Top of DOCUMENT EXCERPT

# aeration in a planted tank



## Jeff5614 (Dec 29, 2005)

Aeration is good 24/7. Fish, plants, bacteria, they all love O2. Yes, it will drive off some CO2 but you just have to increase your injection rate a bit to compensate. I'd not use a bubbler during the day, for aesthetic reasons, unless it was absolutely necessary, but you can use it when lights are off and no one's looking . During the day just use your filter outlet, circulation pump, powerhead or whatever to agitate the surface well, have a really good ripple, just no splashing or white water.


----------



## phantom85 (Aug 23, 2011)

i have a air stone in my tank ready to use. i only ever turn the pump on if i see the fish at the surface gasping for air, other then that its usually a good thing to leave it off


----------



## livingword26 (Oct 28, 2010)

Since you don't have co2 injection, I don't think you can have to much aeration or surface agitation. There is co2 in the air also, so by causing larger interfaces between the water and air, is not only going to cause your o2 levels to stay where the should be, but will also keep your co2 levels from falling during peak photosynthesis.


----------



## Soujirou (Jun 16, 2008)

I'd just follow Jeff's last suggestion. I don't think you have to worry about "losing" CO2 because you don't have much organic matter decomposing in your substrate.

Plus surface agitation can reduce any possible biofilm that develops. An airstone will not do that very well. It will also save you one piece of equipment.

Bottom of DOCUMENT EXCERPT
Top of THE DATA

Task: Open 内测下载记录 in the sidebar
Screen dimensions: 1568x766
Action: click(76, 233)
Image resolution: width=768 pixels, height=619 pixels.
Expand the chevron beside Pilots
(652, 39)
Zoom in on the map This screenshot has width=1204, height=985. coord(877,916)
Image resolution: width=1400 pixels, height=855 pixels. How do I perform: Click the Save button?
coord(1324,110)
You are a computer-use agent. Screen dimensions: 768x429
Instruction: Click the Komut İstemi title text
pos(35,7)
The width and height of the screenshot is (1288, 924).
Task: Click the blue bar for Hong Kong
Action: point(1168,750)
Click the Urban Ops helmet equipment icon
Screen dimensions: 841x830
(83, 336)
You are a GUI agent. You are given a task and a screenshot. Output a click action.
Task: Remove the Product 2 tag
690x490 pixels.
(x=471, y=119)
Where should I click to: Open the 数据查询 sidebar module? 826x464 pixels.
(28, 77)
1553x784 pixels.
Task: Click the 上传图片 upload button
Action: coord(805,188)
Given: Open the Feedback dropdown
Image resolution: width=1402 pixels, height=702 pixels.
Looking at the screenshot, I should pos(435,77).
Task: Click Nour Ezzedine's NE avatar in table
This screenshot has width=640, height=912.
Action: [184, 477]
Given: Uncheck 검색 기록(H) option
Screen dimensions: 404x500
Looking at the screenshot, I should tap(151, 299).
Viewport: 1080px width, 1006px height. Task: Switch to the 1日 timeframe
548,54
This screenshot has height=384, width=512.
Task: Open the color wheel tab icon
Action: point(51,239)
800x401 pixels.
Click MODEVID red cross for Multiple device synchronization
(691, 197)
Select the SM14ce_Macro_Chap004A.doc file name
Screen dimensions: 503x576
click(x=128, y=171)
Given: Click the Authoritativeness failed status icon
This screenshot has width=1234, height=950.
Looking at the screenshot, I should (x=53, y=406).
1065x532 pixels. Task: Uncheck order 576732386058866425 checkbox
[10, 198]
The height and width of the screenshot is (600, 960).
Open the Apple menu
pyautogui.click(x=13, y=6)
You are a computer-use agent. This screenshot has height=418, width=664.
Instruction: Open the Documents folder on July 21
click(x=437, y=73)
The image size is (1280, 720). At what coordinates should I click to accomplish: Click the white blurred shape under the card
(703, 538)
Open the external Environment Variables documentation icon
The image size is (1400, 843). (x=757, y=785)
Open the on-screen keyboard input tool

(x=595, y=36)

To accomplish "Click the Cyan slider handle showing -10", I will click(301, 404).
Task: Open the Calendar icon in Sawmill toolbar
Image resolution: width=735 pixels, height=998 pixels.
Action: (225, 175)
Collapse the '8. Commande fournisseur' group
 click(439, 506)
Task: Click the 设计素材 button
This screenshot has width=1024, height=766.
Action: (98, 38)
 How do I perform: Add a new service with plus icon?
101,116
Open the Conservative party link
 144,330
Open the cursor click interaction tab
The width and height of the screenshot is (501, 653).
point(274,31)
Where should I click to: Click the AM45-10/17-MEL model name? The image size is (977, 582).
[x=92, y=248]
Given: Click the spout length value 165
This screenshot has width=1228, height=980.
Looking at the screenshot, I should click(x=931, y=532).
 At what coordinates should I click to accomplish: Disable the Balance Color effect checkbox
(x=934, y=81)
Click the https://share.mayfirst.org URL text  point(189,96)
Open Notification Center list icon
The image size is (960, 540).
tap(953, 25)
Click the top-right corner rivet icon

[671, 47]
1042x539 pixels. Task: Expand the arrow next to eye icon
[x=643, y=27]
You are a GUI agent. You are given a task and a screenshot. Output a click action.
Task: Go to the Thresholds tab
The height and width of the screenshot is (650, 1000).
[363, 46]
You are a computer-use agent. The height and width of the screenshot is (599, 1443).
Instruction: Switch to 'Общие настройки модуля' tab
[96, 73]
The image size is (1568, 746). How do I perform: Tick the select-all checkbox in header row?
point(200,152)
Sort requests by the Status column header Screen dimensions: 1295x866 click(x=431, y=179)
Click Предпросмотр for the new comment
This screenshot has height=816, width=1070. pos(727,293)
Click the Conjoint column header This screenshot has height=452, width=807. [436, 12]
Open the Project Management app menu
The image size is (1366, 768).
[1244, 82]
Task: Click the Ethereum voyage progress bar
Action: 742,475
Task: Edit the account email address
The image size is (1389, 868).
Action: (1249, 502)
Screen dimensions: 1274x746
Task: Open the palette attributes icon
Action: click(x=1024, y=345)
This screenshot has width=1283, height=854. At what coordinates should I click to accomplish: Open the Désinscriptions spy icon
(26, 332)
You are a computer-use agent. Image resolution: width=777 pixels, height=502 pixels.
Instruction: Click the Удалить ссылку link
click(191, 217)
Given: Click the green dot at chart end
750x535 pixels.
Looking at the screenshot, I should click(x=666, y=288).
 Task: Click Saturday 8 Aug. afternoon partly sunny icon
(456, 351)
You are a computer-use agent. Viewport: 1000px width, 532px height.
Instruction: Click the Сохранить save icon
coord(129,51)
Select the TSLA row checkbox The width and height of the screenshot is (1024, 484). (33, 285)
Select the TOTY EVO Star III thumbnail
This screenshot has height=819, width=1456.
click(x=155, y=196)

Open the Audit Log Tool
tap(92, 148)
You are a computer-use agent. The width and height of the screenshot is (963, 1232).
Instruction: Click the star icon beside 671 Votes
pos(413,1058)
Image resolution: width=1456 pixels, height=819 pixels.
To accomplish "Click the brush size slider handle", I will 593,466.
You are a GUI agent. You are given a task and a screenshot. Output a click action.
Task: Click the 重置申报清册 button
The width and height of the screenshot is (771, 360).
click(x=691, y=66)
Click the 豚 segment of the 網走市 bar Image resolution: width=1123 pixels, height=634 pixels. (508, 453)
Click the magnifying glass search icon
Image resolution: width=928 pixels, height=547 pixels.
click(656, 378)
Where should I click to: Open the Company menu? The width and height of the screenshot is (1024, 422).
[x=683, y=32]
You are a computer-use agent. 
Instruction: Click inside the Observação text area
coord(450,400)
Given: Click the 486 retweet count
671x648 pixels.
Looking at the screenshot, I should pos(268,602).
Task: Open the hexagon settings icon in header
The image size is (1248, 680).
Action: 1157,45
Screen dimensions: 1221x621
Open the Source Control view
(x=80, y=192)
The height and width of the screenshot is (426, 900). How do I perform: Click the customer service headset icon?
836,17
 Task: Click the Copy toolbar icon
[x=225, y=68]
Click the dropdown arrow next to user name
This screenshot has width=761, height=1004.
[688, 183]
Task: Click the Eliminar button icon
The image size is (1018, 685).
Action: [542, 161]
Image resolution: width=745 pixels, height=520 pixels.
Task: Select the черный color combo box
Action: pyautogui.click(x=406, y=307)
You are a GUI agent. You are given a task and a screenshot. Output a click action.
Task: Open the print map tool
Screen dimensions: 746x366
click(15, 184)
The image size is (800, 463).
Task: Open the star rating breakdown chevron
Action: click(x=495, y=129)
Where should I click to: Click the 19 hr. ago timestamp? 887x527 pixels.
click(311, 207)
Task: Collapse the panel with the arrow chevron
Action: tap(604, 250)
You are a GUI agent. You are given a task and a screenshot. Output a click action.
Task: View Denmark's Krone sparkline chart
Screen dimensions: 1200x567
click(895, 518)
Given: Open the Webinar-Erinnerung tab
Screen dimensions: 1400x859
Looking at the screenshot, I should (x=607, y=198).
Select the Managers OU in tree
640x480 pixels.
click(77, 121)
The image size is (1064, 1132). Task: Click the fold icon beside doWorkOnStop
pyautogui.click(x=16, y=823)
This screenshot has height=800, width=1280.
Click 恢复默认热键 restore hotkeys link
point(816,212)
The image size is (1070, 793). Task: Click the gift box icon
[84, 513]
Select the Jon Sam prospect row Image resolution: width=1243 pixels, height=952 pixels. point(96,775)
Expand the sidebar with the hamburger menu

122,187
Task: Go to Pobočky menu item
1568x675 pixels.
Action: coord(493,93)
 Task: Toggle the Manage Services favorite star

Bottom of THE DATA

#### GOAL OF THE EXERCISE:
Continue the forum thread on aeration in a planted tank from its final post onward.

#### ANSWER AREA:
----------



## HD Blazingwolf (May 12, 2011)

Soujirou said:


> I'd just follow Jeff's last suggestion. I don't think you have to worry about "losing" CO2 because you don't have much organic matter decomposing in your substrate.
> 
> Plus surface agitation can reduce any possible biofilm that develops. An airstone will not do that very well. It will also save you one piece of equipment.


airstones break it up very very well...

also organic matter adds c02 and uses oxygen.. a good surface ripple is good for any tank, c02 added or not.. it adds oxygen which keeps fish happy and bacteria happy. and a happy filter is usually a fairly clean and algae free tank.


----------



## Aquaticfan (Oct 30, 2011)

Jeff5614 said:


> Aeration is good 24/7. Fish, plants, bacteria, they all love O2. Yes, it will drive off some CO2 but you just have to increase your injection rate a bit to compensate. I'd not use a bubbler during the day, for aesthetic reasons, unless it was absolutely necessary, but you can use it when lights are off and no one's looking . During the day just use your filter outlet, circulation pump, powerhead or whatever to agitate the surface well, have a really good ripple, just no splashing or white water.










HD Blazingwolf said:


> airstones break it up very very well...
> 
> also organic matter adds c02 and uses oxygen.. a good surface ripple is good for any tank, c02 added or not.. it adds oxygen which keeps fish happy and bacteria happy. and a happy filter is usually a fairly clean and algae free tank.


Everything Jeff and HD said are spot on and I agree with 100%. 

sent from my HTC EVO 3d


----------



## pandamonium (May 14, 2012)

thanks guys for your input. defintely steering me in the right direction. i may invest in an airpump

jeff i was thinking about only using the air pump at night as well since i like how it sounds (helps me sleep haha) and also for the same reason that you do it now.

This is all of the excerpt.